Milan

Marcello Maloberti

Galleria Raffaella Cortese | Via Stradella 7

More than works of art, Marcello Maloberti makes devices that stimulate public interaction, resulting in an event that is something like a party or fair. This exhibition, “Tagadà,” which incorporated a number of elements Maloberti had previously used in a long and complex performance in 2006 at a psychiatric hospital outside Milan, was named for an amusement-park ride in which riders sit in a large bowl that spins around and jolts them about—presumably, the artist wanted to shake his viewers up in the same exhilarating way. At the entrance to the gallery, the viewer encountered first a young man with a moustache, wearing a dress made from silver fabric, and then his double, a young woman dressed in the same manner, with two plastic sticks strapped to her waist. Both walked around the gallery as living sculptures. Three other performers did the same, each holding a large wooden tray with a wooden leg that could stand on the floor and support it. A pile of shoe boxes lay in one corner of the room. These boxes, equipped with colored ropes, were meant to be worn by gallery visitors over their shoulders like backpacks, and on each of them the artist had glued the photograph of an animal, taken from a ’70s magazine. Other images taken from present-day magazines—portraits of movie stars, athletes, and political figures—were placed on the floor in another part of the gallery. Above the steps from the entrance down to the exhibition space, Maloberti placed a platform with Op drawings in black and white.
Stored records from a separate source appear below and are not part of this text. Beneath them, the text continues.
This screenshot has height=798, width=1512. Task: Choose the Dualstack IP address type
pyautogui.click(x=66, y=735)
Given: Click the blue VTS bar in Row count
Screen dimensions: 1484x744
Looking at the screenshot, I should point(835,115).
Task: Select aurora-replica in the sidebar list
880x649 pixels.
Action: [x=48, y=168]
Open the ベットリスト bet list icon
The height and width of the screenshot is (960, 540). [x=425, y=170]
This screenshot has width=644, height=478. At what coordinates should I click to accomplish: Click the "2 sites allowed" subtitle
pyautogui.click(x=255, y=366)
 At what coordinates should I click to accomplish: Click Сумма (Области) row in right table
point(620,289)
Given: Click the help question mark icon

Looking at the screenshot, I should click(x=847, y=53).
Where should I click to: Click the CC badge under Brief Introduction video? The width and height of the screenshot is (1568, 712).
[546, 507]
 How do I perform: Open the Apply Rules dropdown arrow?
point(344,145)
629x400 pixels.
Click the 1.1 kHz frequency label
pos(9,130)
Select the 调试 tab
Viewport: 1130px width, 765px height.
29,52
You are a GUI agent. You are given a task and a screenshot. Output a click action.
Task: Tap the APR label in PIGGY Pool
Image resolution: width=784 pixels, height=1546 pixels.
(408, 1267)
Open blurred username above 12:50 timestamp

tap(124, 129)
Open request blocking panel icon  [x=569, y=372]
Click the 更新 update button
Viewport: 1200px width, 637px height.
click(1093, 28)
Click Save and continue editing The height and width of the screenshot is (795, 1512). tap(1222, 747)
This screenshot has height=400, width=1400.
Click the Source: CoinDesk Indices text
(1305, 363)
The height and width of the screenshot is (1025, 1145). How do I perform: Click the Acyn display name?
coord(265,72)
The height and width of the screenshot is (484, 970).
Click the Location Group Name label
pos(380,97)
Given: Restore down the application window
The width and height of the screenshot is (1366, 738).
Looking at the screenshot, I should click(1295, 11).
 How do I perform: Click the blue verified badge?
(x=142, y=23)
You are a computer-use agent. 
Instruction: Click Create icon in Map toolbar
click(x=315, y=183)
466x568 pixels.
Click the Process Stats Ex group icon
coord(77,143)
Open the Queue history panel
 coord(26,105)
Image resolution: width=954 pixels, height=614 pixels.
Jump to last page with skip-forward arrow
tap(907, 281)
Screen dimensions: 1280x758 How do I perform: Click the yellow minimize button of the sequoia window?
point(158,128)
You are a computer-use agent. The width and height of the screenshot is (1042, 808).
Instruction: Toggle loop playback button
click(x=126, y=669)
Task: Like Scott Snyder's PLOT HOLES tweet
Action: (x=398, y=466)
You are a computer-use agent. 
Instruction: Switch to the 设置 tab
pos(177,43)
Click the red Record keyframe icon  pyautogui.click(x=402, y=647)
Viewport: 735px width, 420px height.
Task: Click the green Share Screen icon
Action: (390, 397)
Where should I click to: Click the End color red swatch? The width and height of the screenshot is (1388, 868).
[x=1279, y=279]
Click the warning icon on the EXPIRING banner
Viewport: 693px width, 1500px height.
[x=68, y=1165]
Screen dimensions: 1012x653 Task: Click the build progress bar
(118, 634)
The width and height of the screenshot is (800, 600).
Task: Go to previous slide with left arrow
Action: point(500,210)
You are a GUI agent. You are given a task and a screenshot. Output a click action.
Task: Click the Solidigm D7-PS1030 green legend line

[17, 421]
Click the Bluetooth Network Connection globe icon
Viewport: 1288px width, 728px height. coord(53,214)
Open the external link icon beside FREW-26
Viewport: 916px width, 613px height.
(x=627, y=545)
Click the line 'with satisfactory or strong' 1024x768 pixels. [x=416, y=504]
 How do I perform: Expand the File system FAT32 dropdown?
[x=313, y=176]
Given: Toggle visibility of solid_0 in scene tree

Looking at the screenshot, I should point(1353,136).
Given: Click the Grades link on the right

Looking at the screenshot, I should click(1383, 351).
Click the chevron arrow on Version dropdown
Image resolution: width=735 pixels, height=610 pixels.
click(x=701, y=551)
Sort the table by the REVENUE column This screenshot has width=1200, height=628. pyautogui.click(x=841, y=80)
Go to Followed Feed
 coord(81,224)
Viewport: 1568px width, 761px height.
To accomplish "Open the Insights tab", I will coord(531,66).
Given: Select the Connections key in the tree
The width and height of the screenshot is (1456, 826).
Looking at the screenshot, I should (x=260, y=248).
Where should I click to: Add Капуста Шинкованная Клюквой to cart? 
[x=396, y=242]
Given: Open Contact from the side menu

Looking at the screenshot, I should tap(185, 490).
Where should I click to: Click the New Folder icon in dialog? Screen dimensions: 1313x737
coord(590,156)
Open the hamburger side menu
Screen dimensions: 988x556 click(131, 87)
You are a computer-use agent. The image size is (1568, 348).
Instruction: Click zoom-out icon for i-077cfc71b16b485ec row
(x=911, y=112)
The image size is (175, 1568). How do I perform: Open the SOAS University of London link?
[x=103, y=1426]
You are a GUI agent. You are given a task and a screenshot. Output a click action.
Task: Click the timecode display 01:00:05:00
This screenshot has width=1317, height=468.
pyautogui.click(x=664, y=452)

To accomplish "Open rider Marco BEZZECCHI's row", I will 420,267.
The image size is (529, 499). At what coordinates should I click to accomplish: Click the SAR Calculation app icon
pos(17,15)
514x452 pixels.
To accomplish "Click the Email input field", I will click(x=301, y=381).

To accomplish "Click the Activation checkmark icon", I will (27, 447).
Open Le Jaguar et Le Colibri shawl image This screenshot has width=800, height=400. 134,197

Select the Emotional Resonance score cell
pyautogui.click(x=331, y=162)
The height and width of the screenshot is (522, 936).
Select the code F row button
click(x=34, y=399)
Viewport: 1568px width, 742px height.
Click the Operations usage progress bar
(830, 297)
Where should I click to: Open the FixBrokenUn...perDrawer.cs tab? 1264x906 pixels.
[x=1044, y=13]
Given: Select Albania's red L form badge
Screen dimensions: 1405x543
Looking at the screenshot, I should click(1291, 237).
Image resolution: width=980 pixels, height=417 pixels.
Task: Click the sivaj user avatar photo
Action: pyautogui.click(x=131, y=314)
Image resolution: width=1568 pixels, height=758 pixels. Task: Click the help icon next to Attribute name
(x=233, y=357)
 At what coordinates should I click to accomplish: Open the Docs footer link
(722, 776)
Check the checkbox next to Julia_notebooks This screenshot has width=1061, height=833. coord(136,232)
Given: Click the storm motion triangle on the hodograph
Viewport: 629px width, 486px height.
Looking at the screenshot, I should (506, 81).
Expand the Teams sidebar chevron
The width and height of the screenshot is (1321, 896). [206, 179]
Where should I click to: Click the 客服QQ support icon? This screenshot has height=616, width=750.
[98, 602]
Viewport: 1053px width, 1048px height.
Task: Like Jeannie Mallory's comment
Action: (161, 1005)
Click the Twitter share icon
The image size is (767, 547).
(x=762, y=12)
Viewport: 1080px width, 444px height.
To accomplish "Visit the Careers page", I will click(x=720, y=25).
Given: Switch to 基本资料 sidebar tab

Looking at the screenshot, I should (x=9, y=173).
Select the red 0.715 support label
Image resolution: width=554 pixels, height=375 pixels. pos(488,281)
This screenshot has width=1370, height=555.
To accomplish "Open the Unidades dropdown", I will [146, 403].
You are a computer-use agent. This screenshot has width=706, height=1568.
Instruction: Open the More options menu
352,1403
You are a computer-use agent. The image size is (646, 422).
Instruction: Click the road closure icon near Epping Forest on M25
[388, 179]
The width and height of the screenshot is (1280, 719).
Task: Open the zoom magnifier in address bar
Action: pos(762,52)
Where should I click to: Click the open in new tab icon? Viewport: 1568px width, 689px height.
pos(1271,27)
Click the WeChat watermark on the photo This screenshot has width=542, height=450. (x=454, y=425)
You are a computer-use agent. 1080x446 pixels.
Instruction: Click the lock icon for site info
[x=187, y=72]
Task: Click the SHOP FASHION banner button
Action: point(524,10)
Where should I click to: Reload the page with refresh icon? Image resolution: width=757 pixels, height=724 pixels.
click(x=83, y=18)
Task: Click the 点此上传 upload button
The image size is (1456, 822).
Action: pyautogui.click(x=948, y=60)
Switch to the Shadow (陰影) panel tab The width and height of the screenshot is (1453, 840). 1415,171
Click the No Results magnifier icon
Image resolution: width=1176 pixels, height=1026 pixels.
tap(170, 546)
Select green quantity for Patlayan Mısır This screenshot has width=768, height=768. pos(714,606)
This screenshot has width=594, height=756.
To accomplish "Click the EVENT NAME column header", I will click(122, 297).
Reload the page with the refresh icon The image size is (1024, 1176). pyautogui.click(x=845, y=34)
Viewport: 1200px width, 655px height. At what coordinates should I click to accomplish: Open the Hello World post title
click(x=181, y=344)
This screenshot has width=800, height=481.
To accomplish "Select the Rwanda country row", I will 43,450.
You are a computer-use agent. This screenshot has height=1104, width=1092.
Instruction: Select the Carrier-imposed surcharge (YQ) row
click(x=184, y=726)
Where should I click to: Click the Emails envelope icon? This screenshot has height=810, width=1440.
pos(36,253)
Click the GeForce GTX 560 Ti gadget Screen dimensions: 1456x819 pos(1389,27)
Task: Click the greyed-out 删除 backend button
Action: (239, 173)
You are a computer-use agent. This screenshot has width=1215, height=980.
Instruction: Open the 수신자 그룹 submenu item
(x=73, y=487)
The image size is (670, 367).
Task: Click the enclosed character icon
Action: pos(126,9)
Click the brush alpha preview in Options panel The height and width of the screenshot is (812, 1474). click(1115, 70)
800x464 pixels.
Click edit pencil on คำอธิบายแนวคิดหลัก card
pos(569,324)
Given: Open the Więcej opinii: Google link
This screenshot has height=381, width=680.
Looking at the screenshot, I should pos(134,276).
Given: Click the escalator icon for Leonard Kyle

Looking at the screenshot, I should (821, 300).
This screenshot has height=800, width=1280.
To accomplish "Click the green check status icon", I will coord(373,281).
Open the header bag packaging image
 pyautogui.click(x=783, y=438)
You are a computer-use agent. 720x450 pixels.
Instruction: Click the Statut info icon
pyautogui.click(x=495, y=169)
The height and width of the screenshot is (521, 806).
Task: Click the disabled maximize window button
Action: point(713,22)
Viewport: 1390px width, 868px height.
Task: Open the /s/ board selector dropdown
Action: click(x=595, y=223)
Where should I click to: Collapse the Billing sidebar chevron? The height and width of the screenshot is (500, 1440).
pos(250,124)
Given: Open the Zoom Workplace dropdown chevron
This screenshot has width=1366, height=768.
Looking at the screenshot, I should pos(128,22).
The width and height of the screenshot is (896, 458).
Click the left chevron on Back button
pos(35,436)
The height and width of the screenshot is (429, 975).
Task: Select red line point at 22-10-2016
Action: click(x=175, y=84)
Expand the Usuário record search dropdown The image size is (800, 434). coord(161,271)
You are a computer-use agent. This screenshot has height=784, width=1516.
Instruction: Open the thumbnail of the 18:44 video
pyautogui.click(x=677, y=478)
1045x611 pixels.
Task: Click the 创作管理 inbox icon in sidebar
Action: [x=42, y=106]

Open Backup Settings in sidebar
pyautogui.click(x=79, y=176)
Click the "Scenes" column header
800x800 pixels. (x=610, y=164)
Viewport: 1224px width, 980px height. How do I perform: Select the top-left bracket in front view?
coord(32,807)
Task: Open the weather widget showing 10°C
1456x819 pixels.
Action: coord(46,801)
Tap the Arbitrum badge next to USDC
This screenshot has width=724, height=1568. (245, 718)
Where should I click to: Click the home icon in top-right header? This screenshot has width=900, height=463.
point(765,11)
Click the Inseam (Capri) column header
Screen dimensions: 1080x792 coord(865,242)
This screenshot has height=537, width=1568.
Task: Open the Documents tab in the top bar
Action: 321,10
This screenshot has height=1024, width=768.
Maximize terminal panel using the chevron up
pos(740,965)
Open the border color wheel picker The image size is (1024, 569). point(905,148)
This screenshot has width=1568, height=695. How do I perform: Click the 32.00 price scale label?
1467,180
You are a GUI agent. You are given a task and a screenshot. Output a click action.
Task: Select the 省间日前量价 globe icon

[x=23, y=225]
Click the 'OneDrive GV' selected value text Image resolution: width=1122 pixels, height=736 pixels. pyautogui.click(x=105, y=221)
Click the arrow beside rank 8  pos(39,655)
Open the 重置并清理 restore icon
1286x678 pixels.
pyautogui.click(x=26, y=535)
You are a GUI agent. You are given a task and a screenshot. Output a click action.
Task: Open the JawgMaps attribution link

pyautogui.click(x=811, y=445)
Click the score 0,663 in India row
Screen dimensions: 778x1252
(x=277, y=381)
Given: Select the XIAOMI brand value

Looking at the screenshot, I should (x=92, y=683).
In front of this was a vividly colored revolving target.

Three large-scale sculptural elements, pairs of wooden panels leaning against each other two by two to form a series of upside-down Vs, led the way further into the gallery. Viewers traversed them, passing by colored neon lights, luminous street signs, a collage of cut-out photos, and pieces of fabric. A nine-year-old boy, wearing a sort of spacesuit and a helmet covered with shells, crossed the space of these small galleries on a toy motorbike.

At the back of the gallery, which is L-shaped with a long corridor leading to a large hall-like space, a video showed the artist using a pickax to destroy a large ceramic tiger. In the video’s second part, the same footage is shown in reverse and accelerated, giving it a cartoon-like air—a fitting summation of the general tone of the show. A fifty-nine-foot-long “canvas” extended over almost the entire long wall of the corridor; primarily made out of tablecloths, it finished off with, of all things, an Italian flag. Back at the entrance to the gallery, a statue of a tiger—identical to the one destroyed in the video—emphasized the show’s playful spirit: In its mouth it held a piece of wood carved with Bartleby’s famous phrase, “Preferirei di no” (“I would prefer not to”)—the high-flown motto of all depressives, transformed here into a parody of itself.

Giorgio Verzotti

Translated from Italian by Marguerite Shore.